-------- Information supplied --------

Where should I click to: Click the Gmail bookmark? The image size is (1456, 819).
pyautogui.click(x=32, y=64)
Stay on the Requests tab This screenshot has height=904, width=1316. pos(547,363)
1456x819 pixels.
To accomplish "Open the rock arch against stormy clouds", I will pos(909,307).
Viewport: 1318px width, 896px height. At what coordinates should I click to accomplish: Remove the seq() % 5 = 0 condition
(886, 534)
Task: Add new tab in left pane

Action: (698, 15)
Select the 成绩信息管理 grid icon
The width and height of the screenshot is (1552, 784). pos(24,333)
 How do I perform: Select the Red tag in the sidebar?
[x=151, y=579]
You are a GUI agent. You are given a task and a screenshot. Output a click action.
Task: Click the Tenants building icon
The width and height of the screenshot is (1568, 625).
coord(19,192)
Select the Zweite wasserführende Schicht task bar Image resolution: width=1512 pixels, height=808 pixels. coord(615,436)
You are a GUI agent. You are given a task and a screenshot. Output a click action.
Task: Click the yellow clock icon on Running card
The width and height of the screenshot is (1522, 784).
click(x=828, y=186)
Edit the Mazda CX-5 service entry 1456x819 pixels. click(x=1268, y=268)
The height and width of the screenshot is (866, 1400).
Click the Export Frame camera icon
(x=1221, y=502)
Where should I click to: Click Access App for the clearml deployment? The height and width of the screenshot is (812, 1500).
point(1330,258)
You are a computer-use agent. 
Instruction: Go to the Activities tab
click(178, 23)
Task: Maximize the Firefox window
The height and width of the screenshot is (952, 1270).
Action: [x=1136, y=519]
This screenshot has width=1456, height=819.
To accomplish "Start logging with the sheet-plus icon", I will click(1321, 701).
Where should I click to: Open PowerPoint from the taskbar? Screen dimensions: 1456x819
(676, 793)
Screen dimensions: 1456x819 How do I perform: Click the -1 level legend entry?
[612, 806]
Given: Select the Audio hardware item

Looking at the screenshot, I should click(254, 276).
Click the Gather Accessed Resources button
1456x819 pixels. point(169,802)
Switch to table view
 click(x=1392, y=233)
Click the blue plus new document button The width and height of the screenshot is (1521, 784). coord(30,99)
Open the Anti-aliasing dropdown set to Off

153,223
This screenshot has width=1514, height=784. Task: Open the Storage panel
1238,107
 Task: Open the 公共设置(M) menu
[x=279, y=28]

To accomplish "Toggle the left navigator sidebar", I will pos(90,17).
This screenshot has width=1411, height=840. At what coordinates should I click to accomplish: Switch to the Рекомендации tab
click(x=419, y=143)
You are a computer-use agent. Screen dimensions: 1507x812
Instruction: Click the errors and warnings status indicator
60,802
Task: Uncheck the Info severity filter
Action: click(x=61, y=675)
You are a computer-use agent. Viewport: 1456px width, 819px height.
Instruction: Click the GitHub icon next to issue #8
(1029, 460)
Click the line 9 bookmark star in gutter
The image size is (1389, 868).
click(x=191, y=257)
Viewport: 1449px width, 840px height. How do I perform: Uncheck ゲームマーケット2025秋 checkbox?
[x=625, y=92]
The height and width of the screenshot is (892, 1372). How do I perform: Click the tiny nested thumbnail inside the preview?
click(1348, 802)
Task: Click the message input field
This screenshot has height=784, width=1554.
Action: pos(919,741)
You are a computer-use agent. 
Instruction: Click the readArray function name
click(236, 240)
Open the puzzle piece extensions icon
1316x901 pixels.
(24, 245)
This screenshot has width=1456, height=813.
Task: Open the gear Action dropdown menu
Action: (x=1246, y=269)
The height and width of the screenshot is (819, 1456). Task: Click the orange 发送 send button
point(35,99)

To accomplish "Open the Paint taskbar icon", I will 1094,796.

--------

> _Instructions to follow_
Every entry must be duplicated exactly as it was written.

> _Your solution_
Where should I click to: Click the Gmail bookmark? The image size is (1456, 819).
pyautogui.click(x=32, y=64)
Stay on the Requests tab This screenshot has height=904, width=1316. pos(547,363)
1456x819 pixels.
To accomplish "Open the rock arch against stormy clouds", I will pos(909,307).
Viewport: 1318px width, 896px height. At what coordinates should I click to accomplish: Remove the seq() % 5 = 0 condition
(886, 534)
Task: Add new tab in left pane

Action: (698, 15)
Select the 成绩信息管理 grid icon
The width and height of the screenshot is (1552, 784). pos(24,333)
 How do I perform: Select the Red tag in the sidebar?
[x=151, y=579]
You are a GUI agent. You are given a task and a screenshot. Output a click action.
Task: Click the Tenants building icon
The width and height of the screenshot is (1568, 625).
coord(19,192)
Select the Zweite wasserführende Schicht task bar Image resolution: width=1512 pixels, height=808 pixels. coord(615,436)
You are a GUI agent. You are given a task and a screenshot. Output a click action.
Task: Click the yellow clock icon on Running card
The width and height of the screenshot is (1522, 784).
click(x=828, y=186)
Edit the Mazda CX-5 service entry 1456x819 pixels. click(x=1268, y=268)
The height and width of the screenshot is (866, 1400).
Click the Export Frame camera icon
(x=1221, y=502)
Where should I click to: Click Access App for the clearml deployment? The height and width of the screenshot is (812, 1500).
point(1330,258)
You are a computer-use agent. 
Instruction: Go to the Activities tab
click(178, 23)
Task: Maximize the Firefox window
The height and width of the screenshot is (952, 1270).
Action: [x=1136, y=519]
This screenshot has width=1456, height=819.
To accomplish "Start logging with the sheet-plus icon", I will click(1321, 701).
Where should I click to: Open PowerPoint from the taskbar? Screen dimensions: 1456x819
(676, 793)
Screen dimensions: 1456x819 How do I perform: Click the -1 level legend entry?
[612, 806]
Given: Select the Audio hardware item

Looking at the screenshot, I should click(254, 276).
Click the Gather Accessed Resources button
1456x819 pixels. point(169,802)
Switch to table view
 click(x=1392, y=233)
Click the blue plus new document button The width and height of the screenshot is (1521, 784). coord(30,99)
Open the Anti-aliasing dropdown set to Off

153,223
This screenshot has width=1514, height=784. Task: Open the Storage panel
1238,107
 Task: Open the 公共设置(M) menu
[x=279, y=28]

To accomplish "Toggle the left navigator sidebar", I will pos(90,17).
This screenshot has width=1411, height=840. At what coordinates should I click to accomplish: Switch to the Рекомендации tab
click(x=419, y=143)
You are a computer-use agent. Screen dimensions: 1507x812
Instruction: Click the errors and warnings status indicator
60,802
Task: Uncheck the Info severity filter
Action: click(x=61, y=675)
You are a computer-use agent. Viewport: 1456px width, 819px height.
Instruction: Click the GitHub icon next to issue #8
(1029, 460)
Click the line 9 bookmark star in gutter
The image size is (1389, 868).
click(x=191, y=257)
Viewport: 1449px width, 840px height. How do I perform: Uncheck ゲームマーケット2025秋 checkbox?
[x=625, y=92]
The height and width of the screenshot is (892, 1372). How do I perform: Click the tiny nested thumbnail inside the preview?
click(1348, 802)
Task: Click the message input field
This screenshot has height=784, width=1554.
Action: pos(919,741)
You are a computer-use agent. 
Instruction: Click the readArray function name
click(236, 240)
Open the puzzle piece extensions icon
1316x901 pixels.
(24, 245)
This screenshot has width=1456, height=813.
Task: Open the gear Action dropdown menu
Action: (x=1246, y=269)
The height and width of the screenshot is (819, 1456). Task: Click the orange 发送 send button
point(35,99)

To accomplish "Open the Paint taskbar icon", I will 1094,796.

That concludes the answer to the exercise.